**Task prompt:** Your answer must be the full listing, word for word, with no images in it.

= Beginning of Section =

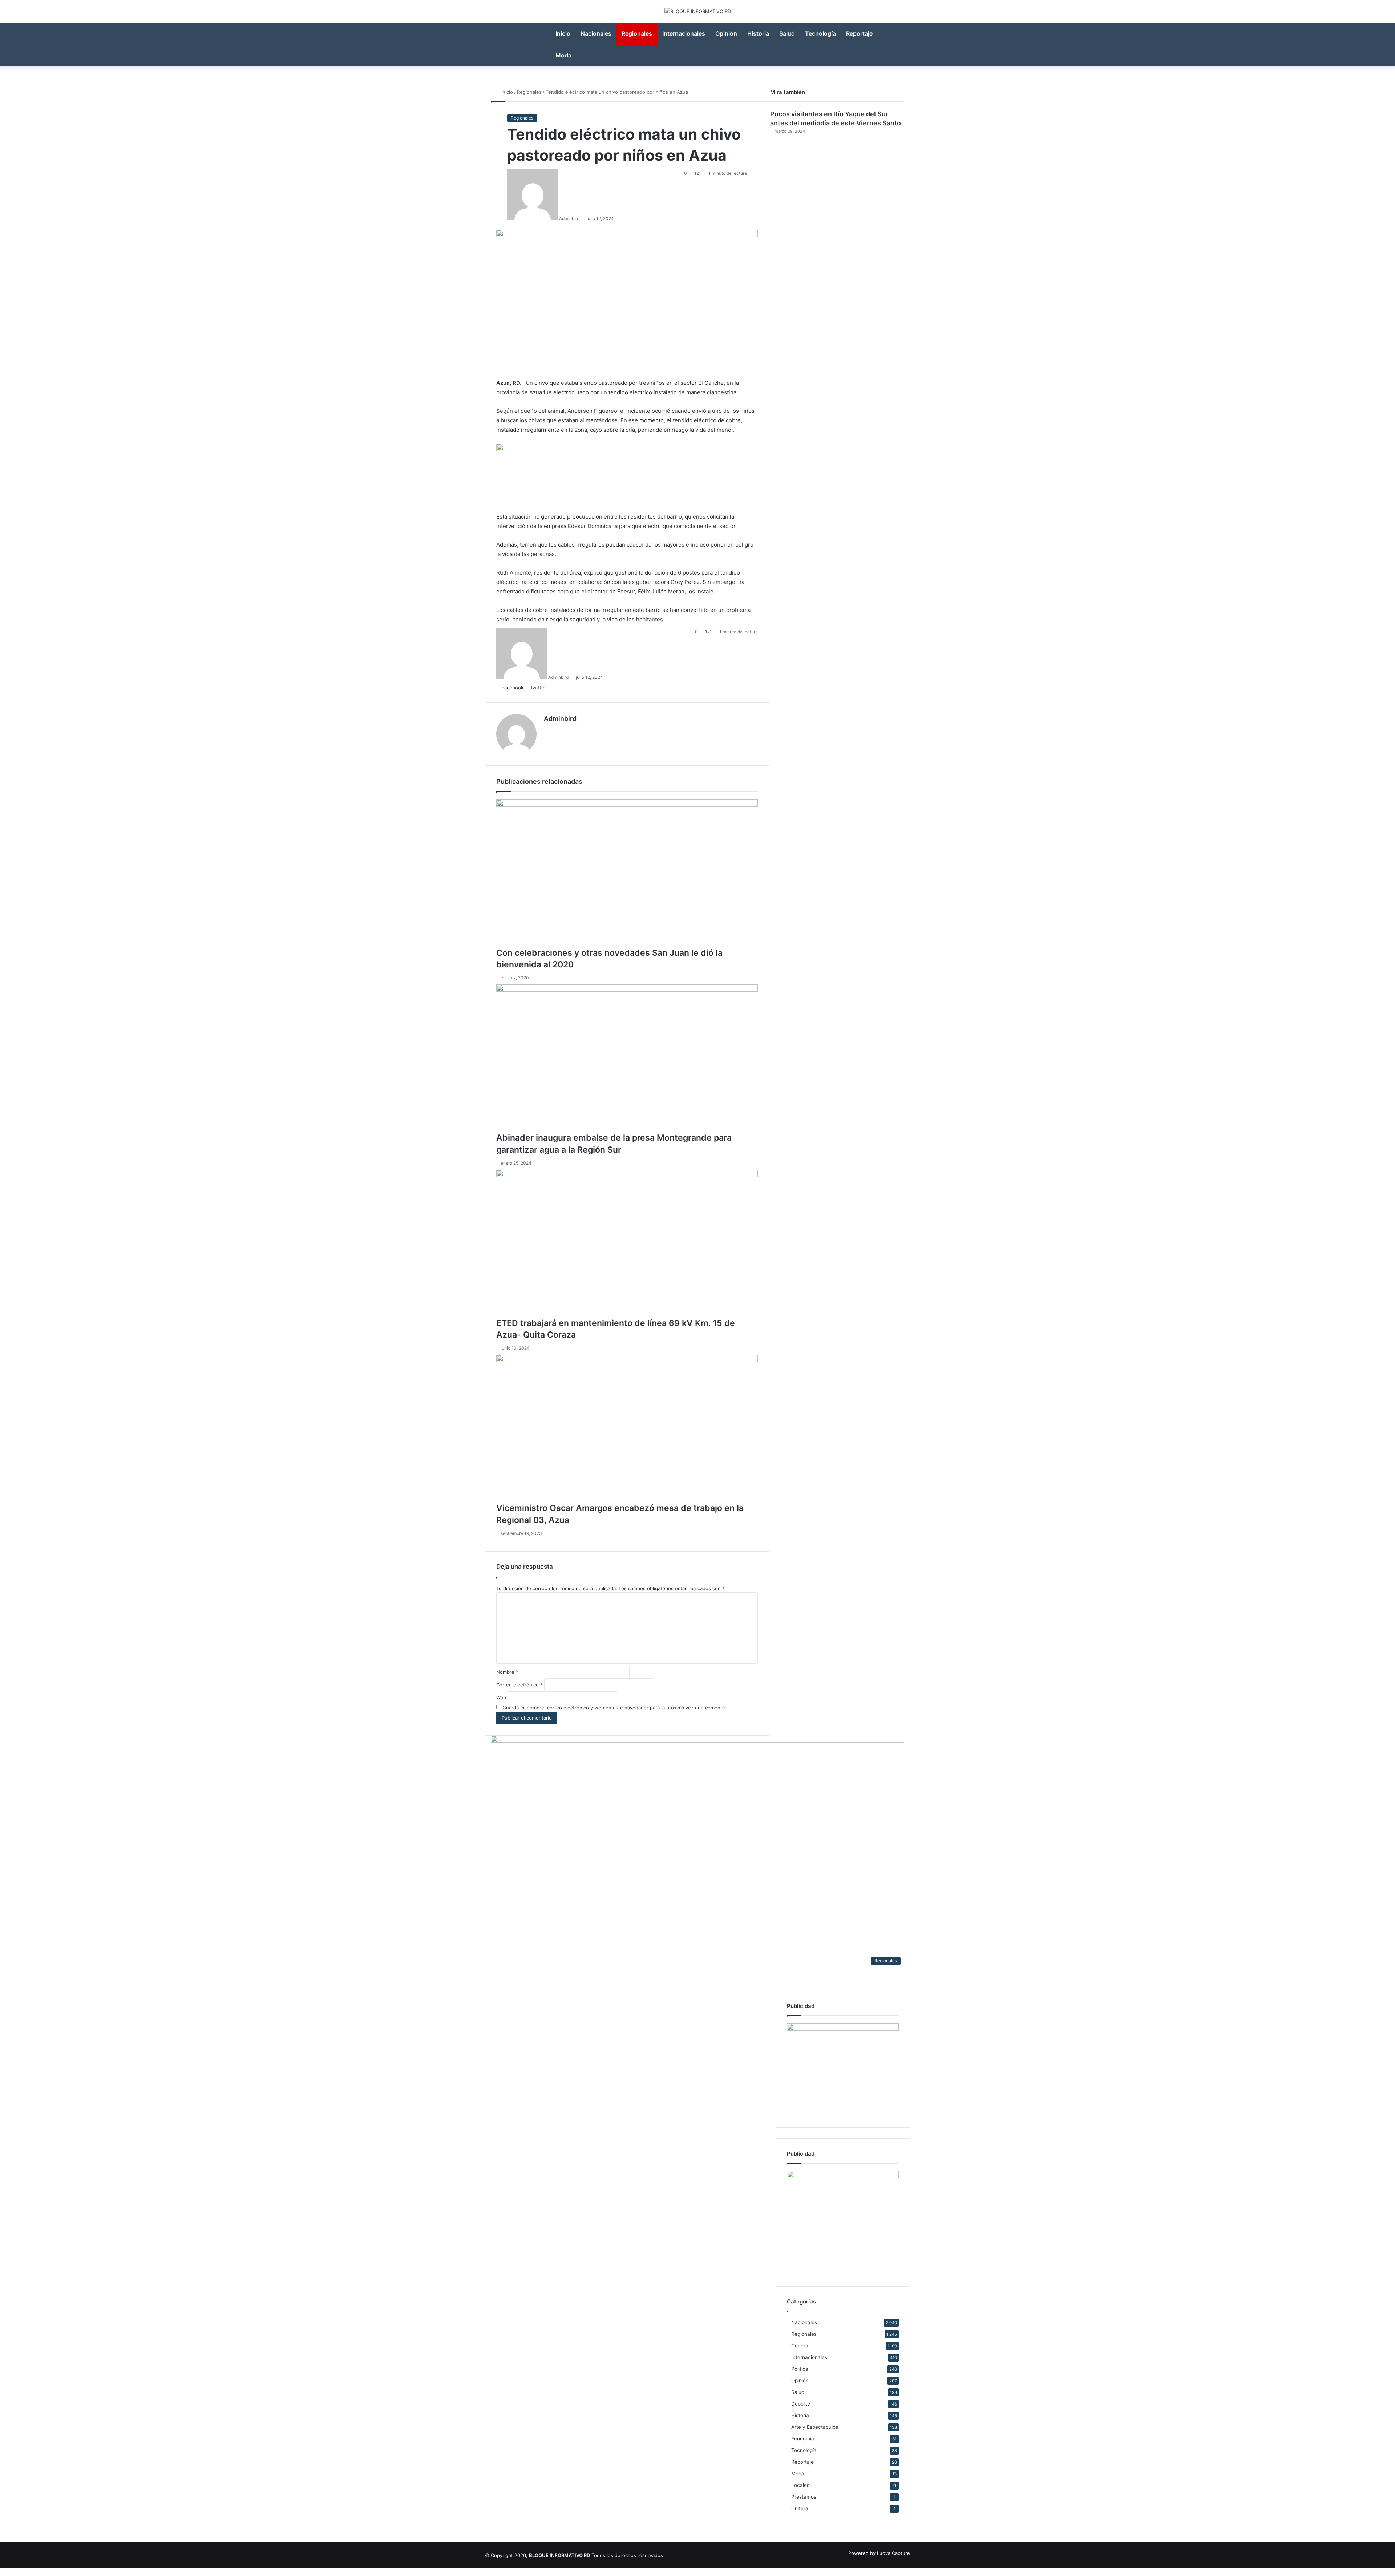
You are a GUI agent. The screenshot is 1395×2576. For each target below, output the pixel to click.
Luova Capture (893, 2553)
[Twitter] (7, 2572)
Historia (758, 33)
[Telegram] (17, 2572)
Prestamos (803, 2497)
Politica (799, 2369)
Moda (563, 55)
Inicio (562, 33)
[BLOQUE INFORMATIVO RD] (697, 11)
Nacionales (596, 33)
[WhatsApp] (12, 2572)
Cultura (799, 2508)
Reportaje (859, 33)
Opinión (726, 33)
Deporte (800, 2404)
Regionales (637, 33)
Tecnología (820, 33)
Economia (802, 2439)
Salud (787, 33)
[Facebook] (2, 2572)
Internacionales (683, 33)
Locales (800, 2485)
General (800, 2346)
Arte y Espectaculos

= End of Section =

**Result for this exercise:**
You are a GUI agent. The screenshot is 1395×2576. For each target below, output the pixel to click.
Luova Capture (893, 2553)
[Twitter] (7, 2572)
Historia (758, 33)
[Telegram] (17, 2572)
Prestamos (803, 2497)
Politica (799, 2369)
Moda (563, 55)
Inicio (562, 33)
[BLOQUE INFORMATIVO RD] (697, 11)
Nacionales (596, 33)
[WhatsApp] (12, 2572)
Cultura (799, 2508)
Reportaje (859, 33)
Opinión (726, 33)
Deporte (800, 2404)
Regionales (637, 33)
Tecnología (820, 33)
Economia (802, 2439)
Salud (787, 33)
[Facebook] (2, 2572)
Internacionales (683, 33)
Locales (800, 2485)
General (800, 2346)
Arte y Espectaculos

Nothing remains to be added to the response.